Warehouse Lending Setback
There’s nothing funny about Colonial BancGroup’s Cease and Desist order, which may impact warehouse lending (many mortgage companies rely on Colonial for a warehouse line to fund their loans) and also Taylor Bean’s partial acquisition of the company. The FDIC and the State of Alabama ordered Colonial Bank to turn around its operations and raise its capital levels by September 30th, change the way it is reserving for future loan losses, and must cease and desist from operating with “inadequate management and board of directors oversight.” It would seem that federal regulators are somewhat doubtful that the company’s $300 million equity deal with Taylor Bean & Whitaker will go through. Before the U.S. government gives them $550 million in TARP money, the bank was ordered to raise the additional capital. The bank made a deal with TBW for the money in exchange for giving the firm a 75% controlling interest in the bank and five seats on its board.

Is California So Bad It’s Good?
Are things so bad in California that they’re good? Brisk sales of foreclosures are leading optimistic analysts to forecast an end to the misery of falling home prices in California. Some analysts say the slide in home values in California has run its course thanks to buyers with government mortgages and investors snapping up foreclosed properties. (California’s median price for an existing, single-family home rose 1.4 percent in April from March to $256,700, marking two consecutive months of gains, but is still down 36.5 percent from a year earlier. April’s backlog of homes selling for $300,000 or less, where foreclosures are concentrated, now takes only 2.5 months to deplete, compared with 11.1 months a year earlier.) Others believe that the reduced backlog of foreclosures is only temporary because mortgage defaults are on the rise in upscale neighborhoods. Stay tuned!

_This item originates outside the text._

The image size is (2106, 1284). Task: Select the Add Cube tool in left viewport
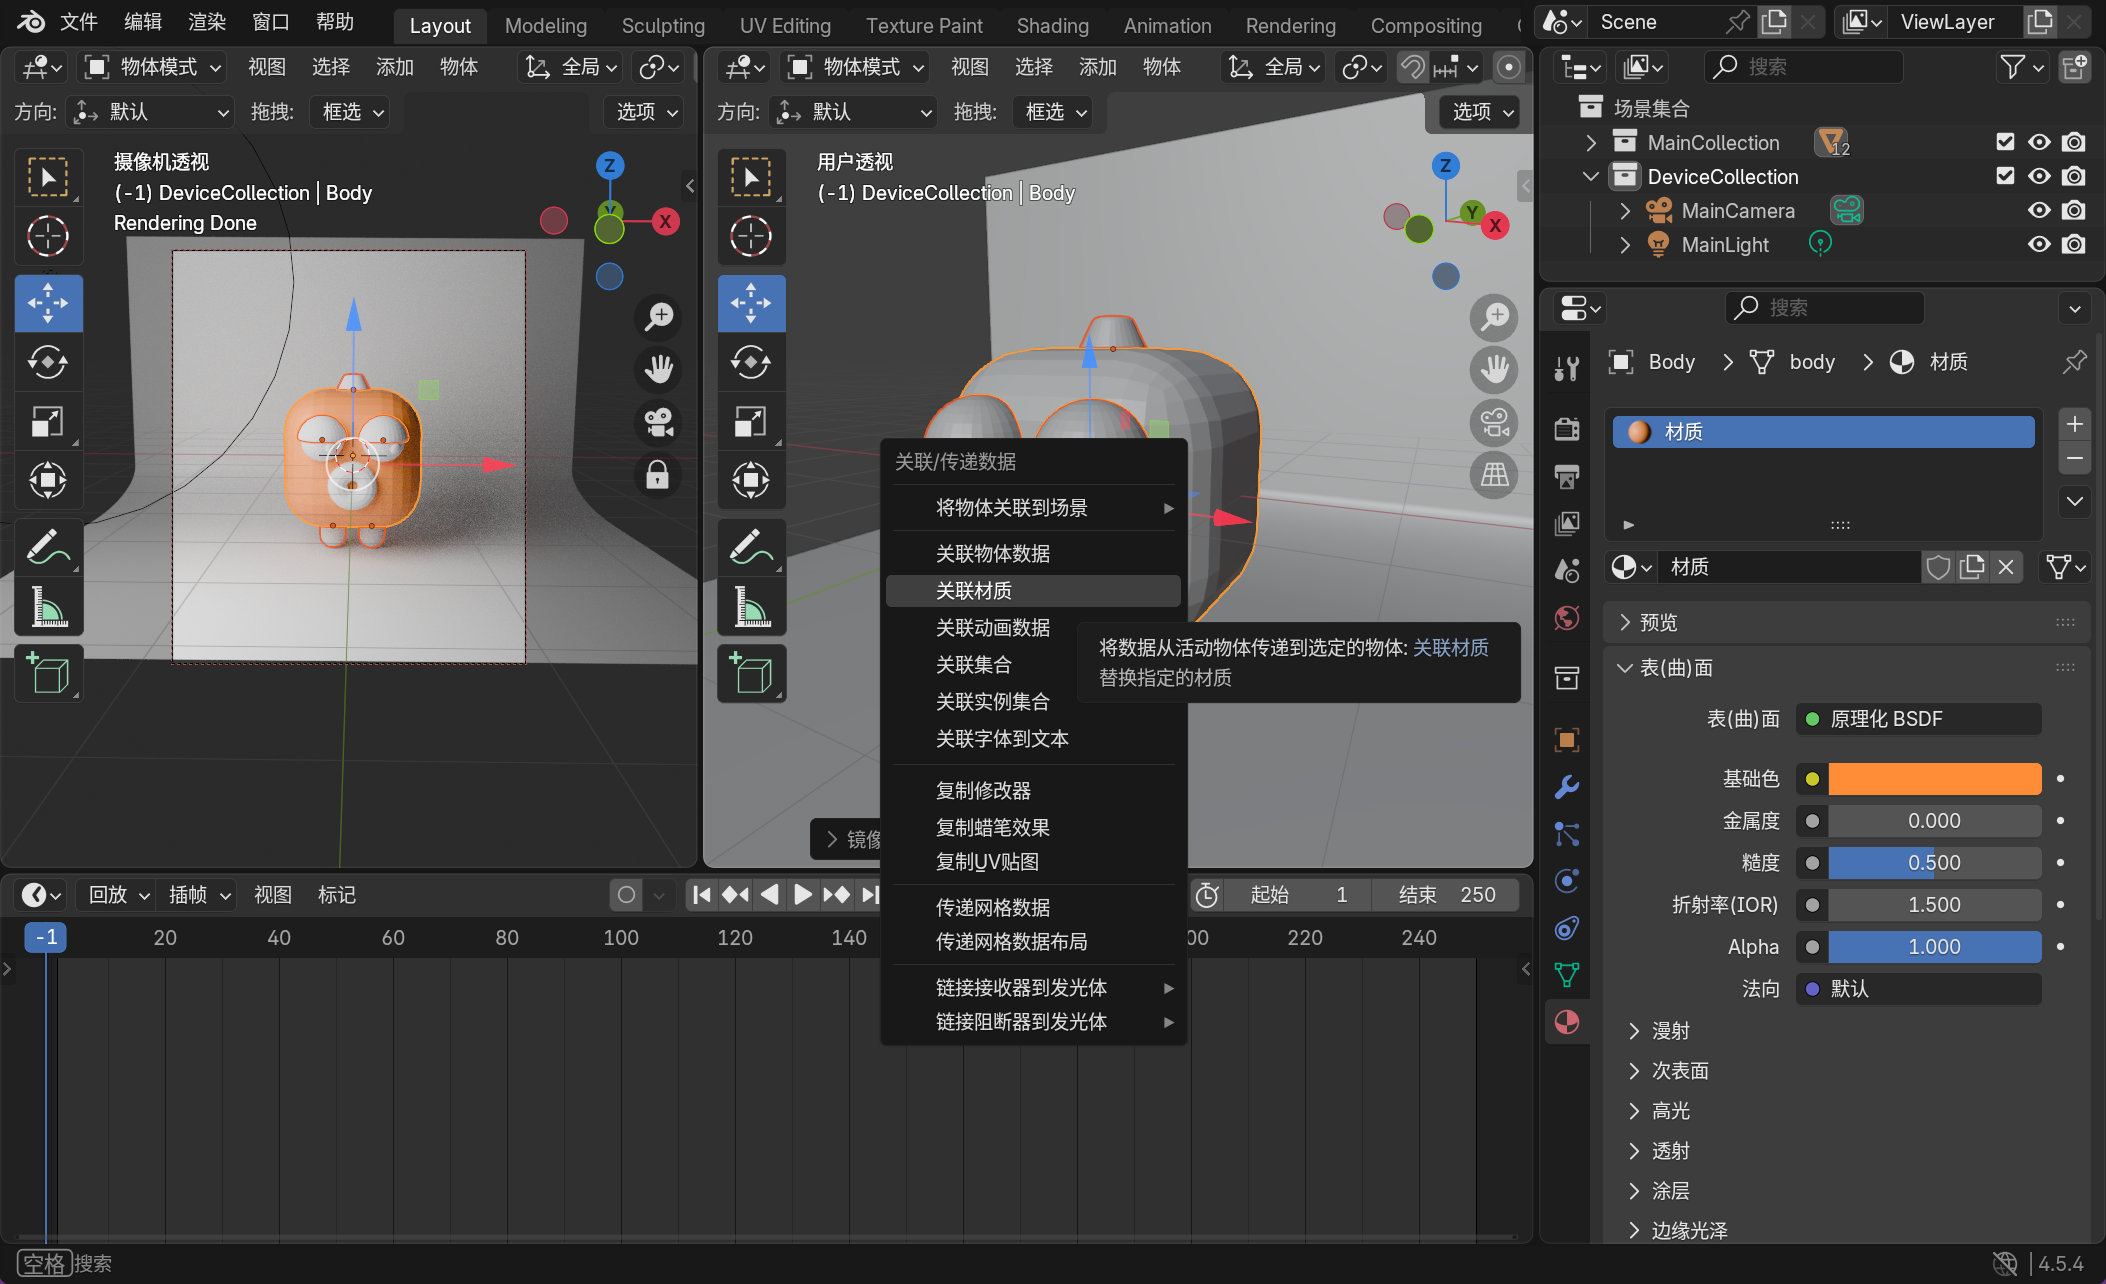pyautogui.click(x=48, y=674)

How Are Loan Underwriters Viewing Income
How are investors’ underwriting departments handling inconsistent overtime and second job income? It is a problem, especially if it is inconsistent or not available to make payments for the remainder of the ten months, the borrower is at risk for early payment default. Some investors are asking lenders to consider the consistency of income: pay stubs and W-2’s can show stability of overtime, and second job income is recommended to be verified for two years. Some ask for a history of two years or more, and if part-time or secondary income is questionable consider including debts less than 10 months in the calculation of DTI.

Market Roundup
At least interest rates improved during the day yesterday after we finished up with the last week of government Treasury auctions. In addition, Japanese Finance Minister Yosano said his government is “confident” about the outlook for US government debt – always nice to hear. So 10-yr Treasury, which is not always the greatest measure for mortgage pricing but still easy to track, broke the 4% level which caused investors to come in and buy it, pushing prices up and rates down.

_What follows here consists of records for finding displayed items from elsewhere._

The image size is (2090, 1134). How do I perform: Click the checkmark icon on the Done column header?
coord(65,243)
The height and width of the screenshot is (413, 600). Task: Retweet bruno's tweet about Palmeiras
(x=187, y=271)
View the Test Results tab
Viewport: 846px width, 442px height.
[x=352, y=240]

Later we have the University of Michigan Confidence Survey, but the only scheduled economic news out this morning so far was the Import Price Index. U.S. import prices rose 1.3 percent in May, according to the Labor Department, mostly due to petroleum prices. This was about as expected – which is nice to see. It is also nice to see the 10-yr back down to 3,83% and mortgage security prices better by .250-.375. The market was very oversold, technically, so you’d expect to see a bounce at some point.

Daily Humor
Boudreaux & Thibodeaux are bungee-jumping one day. Boudreaux says to Thibodeaux, “You know, we could make a lot of money running our own bungee-jumping service in Mexico.”

They don’t have it there and Thibodeaux thinks this is a great idea, so they pool their money and buy everything they’ll need; a tower, an elastic cord, insurance, etc. They travel to Mexico and begin to set up on the square. As they are constructing the tower, a crowd begins to assemble. Slowly, more and more people gather to watch them at work. When they had finished, there was such a crowd they thought it would be a good idea to give a demonstration. So Boudreaux fastens him to the bungee cord and Thibodeaux jumps.
He bounces at the end of the cord, but when he comes back up Boudreaux notices that he has a few cuts and scratches. Unfortunately, Boudreaux isn’t able to catch him, and he falls again, bounces and comes back up again.
This time, he is bruised and bleeding. Again Boudreaux misses him.

Thibodeaux falls again and bounces back up.
This time he comes back pretty messed up, he’s got a couple of broken bones and is almost unconscious.

Luckily, Boudreaux finally catches him and says, “What happened? Was the cord too long?
Barely able to speak, Thibodeaux gasps, “No, the Bungee cord was fine. It was the crowd. What’s a piñata?”